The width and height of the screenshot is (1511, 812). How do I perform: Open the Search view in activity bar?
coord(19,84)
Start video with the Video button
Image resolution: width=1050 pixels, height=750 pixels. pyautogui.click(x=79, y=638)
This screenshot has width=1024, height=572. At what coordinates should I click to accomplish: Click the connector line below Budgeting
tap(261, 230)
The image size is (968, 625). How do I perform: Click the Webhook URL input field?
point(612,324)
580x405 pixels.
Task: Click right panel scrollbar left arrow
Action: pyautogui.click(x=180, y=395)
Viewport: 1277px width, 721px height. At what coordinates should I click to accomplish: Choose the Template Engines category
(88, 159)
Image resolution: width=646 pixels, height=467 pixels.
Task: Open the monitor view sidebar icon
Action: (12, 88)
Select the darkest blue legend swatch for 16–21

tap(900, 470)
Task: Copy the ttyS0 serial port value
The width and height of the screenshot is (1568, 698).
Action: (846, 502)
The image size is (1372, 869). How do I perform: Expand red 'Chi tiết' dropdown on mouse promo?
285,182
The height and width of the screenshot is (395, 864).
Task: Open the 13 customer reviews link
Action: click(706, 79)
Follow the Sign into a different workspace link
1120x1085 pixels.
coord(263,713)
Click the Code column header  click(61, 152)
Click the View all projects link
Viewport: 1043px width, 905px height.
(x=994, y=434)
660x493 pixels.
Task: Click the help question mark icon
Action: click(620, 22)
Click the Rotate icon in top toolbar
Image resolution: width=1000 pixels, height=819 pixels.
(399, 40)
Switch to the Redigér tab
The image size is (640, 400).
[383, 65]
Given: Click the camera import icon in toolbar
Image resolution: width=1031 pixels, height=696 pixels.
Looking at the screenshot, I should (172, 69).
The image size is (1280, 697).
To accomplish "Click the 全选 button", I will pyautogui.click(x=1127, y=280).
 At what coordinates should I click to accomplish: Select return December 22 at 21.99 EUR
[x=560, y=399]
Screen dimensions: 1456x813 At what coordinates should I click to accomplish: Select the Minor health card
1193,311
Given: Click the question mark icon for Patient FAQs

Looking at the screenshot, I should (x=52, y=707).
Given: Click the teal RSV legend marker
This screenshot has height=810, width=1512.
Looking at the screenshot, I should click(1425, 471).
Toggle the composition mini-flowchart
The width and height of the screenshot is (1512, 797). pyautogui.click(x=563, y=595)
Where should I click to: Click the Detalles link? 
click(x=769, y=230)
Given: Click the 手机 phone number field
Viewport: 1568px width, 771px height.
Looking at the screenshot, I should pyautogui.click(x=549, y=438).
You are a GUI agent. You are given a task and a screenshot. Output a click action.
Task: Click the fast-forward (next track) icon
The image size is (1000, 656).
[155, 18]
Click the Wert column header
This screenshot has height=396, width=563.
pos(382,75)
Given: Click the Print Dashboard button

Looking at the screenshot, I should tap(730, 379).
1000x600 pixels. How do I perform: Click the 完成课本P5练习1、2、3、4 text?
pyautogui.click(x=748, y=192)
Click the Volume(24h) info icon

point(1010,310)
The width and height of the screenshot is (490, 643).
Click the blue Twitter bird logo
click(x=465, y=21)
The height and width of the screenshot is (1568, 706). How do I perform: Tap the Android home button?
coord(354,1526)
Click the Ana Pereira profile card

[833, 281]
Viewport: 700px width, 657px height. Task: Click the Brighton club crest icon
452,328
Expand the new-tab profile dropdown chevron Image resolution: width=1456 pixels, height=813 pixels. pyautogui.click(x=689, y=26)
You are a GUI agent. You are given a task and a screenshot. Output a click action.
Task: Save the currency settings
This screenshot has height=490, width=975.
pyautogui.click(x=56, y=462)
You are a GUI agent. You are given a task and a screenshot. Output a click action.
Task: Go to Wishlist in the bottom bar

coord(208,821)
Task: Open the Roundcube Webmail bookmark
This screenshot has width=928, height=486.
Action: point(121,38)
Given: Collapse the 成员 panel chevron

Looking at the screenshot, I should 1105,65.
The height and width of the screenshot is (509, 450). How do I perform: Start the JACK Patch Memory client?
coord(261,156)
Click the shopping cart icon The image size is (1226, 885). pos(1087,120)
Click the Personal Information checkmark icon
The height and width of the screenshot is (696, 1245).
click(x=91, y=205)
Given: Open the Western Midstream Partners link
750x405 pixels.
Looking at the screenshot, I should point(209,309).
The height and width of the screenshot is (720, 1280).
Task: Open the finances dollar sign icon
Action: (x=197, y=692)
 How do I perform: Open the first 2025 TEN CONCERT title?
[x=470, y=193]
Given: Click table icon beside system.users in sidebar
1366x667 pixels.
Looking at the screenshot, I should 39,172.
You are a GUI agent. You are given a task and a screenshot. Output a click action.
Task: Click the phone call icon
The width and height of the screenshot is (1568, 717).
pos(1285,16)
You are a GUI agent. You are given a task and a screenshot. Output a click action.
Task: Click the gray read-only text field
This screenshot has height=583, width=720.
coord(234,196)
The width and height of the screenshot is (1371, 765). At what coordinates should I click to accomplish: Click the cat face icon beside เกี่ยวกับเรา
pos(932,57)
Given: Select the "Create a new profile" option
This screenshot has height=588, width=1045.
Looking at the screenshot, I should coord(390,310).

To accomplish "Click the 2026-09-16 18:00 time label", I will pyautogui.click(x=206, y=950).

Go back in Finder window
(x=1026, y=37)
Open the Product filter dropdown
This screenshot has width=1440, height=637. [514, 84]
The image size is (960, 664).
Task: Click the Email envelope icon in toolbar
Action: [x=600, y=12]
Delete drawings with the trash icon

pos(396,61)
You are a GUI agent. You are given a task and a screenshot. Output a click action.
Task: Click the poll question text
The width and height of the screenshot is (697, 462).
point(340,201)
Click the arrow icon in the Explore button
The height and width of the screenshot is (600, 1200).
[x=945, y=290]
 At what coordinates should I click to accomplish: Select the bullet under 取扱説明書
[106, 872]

=-=-=-=-=

» **Work request**:
Copy out every entry again, exactly as it was given.

» **Result of this task**:
The width and height of the screenshot is (1511, 812). How do I perform: Open the Search view in activity bar?
coord(19,84)
Start video with the Video button
Image resolution: width=1050 pixels, height=750 pixels. pyautogui.click(x=79, y=638)
This screenshot has width=1024, height=572. At what coordinates should I click to accomplish: Click the connector line below Budgeting
tap(261, 230)
The image size is (968, 625). How do I perform: Click the Webhook URL input field?
point(612,324)
580x405 pixels.
Task: Click right panel scrollbar left arrow
Action: pyautogui.click(x=180, y=395)
Viewport: 1277px width, 721px height. At what coordinates should I click to accomplish: Choose the Template Engines category
(88, 159)
Image resolution: width=646 pixels, height=467 pixels.
Task: Open the monitor view sidebar icon
Action: (12, 88)
Select the darkest blue legend swatch for 16–21

tap(900, 470)
Task: Copy the ttyS0 serial port value
The width and height of the screenshot is (1568, 698).
Action: (846, 502)
The image size is (1372, 869). How do I perform: Expand red 'Chi tiết' dropdown on mouse promo?
285,182
The height and width of the screenshot is (395, 864).
Task: Open the 13 customer reviews link
Action: click(706, 79)
Follow the Sign into a different workspace link
1120x1085 pixels.
coord(263,713)
Click the Code column header  click(61, 152)
Click the View all projects link
Viewport: 1043px width, 905px height.
(x=994, y=434)
660x493 pixels.
Task: Click the help question mark icon
Action: click(620, 22)
Click the Rotate icon in top toolbar
Image resolution: width=1000 pixels, height=819 pixels.
(399, 40)
Switch to the Redigér tab
The image size is (640, 400).
[383, 65]
Given: Click the camera import icon in toolbar
Image resolution: width=1031 pixels, height=696 pixels.
Looking at the screenshot, I should (172, 69).
The image size is (1280, 697).
To accomplish "Click the 全选 button", I will pyautogui.click(x=1127, y=280).
 At what coordinates should I click to accomplish: Select return December 22 at 21.99 EUR
[x=560, y=399]
Screen dimensions: 1456x813 At what coordinates should I click to accomplish: Select the Minor health card
1193,311
Given: Click the question mark icon for Patient FAQs

Looking at the screenshot, I should (x=52, y=707).
Given: Click the teal RSV legend marker
This screenshot has height=810, width=1512.
Looking at the screenshot, I should click(1425, 471).
Toggle the composition mini-flowchart
The width and height of the screenshot is (1512, 797). pyautogui.click(x=563, y=595)
Where should I click to: Click the Detalles link? 
click(x=769, y=230)
Given: Click the 手机 phone number field
Viewport: 1568px width, 771px height.
Looking at the screenshot, I should pyautogui.click(x=549, y=438).
You are a GUI agent. You are given a task and a screenshot. Output a click action.
Task: Click the fast-forward (next track) icon
The image size is (1000, 656).
[155, 18]
Click the Wert column header
This screenshot has height=396, width=563.
pos(382,75)
Given: Click the Print Dashboard button

Looking at the screenshot, I should tap(730, 379).
1000x600 pixels. How do I perform: Click the 完成课本P5练习1、2、3、4 text?
pyautogui.click(x=748, y=192)
Click the Volume(24h) info icon

point(1010,310)
The width and height of the screenshot is (490, 643).
Click the blue Twitter bird logo
click(x=465, y=21)
The height and width of the screenshot is (1568, 706). How do I perform: Tap the Android home button?
coord(354,1526)
Click the Ana Pereira profile card

[833, 281]
Viewport: 700px width, 657px height. Task: Click the Brighton club crest icon
452,328
Expand the new-tab profile dropdown chevron Image resolution: width=1456 pixels, height=813 pixels. pyautogui.click(x=689, y=26)
You are a GUI agent. You are given a task and a screenshot. Output a click action.
Task: Save the currency settings
This screenshot has height=490, width=975.
pyautogui.click(x=56, y=462)
You are a GUI agent. You are given a task and a screenshot. Output a click action.
Task: Go to Wishlist in the bottom bar

coord(208,821)
Task: Open the Roundcube Webmail bookmark
This screenshot has width=928, height=486.
Action: point(121,38)
Given: Collapse the 成员 panel chevron

Looking at the screenshot, I should 1105,65.
The height and width of the screenshot is (509, 450). How do I perform: Start the JACK Patch Memory client?
coord(261,156)
Click the shopping cart icon The image size is (1226, 885). pos(1087,120)
Click the Personal Information checkmark icon
The height and width of the screenshot is (696, 1245).
click(x=91, y=205)
Given: Open the Western Midstream Partners link
750x405 pixels.
Looking at the screenshot, I should point(209,309).
The height and width of the screenshot is (720, 1280).
Task: Open the finances dollar sign icon
Action: (x=197, y=692)
 How do I perform: Open the first 2025 TEN CONCERT title?
[x=470, y=193]
Given: Click table icon beside system.users in sidebar
1366x667 pixels.
Looking at the screenshot, I should 39,172.
You are a GUI agent. You are given a task and a screenshot. Output a click action.
Task: Click the phone call icon
The width and height of the screenshot is (1568, 717).
pos(1285,16)
You are a GUI agent. You are given a task and a screenshot. Output a click action.
Task: Click the gray read-only text field
This screenshot has height=583, width=720.
coord(234,196)
The width and height of the screenshot is (1371, 765). At what coordinates should I click to accomplish: Click the cat face icon beside เกี่ยวกับเรา
pos(932,57)
Given: Select the "Create a new profile" option
This screenshot has height=588, width=1045.
Looking at the screenshot, I should coord(390,310).

To accomplish "Click the 2026-09-16 18:00 time label", I will pyautogui.click(x=206, y=950).

Go back in Finder window
(x=1026, y=37)
Open the Product filter dropdown
This screenshot has width=1440, height=637. [514, 84]
The image size is (960, 664).
Task: Click the Email envelope icon in toolbar
Action: [x=600, y=12]
Delete drawings with the trash icon

pos(396,61)
You are a GUI agent. You are given a task and a screenshot. Output a click action.
Task: Click the poll question text
The width and height of the screenshot is (697, 462).
point(340,201)
Click the arrow icon in the Explore button
The height and width of the screenshot is (600, 1200).
[x=945, y=290]
 At what coordinates should I click to accomplish: Select the bullet under 取扱説明書
[106, 872]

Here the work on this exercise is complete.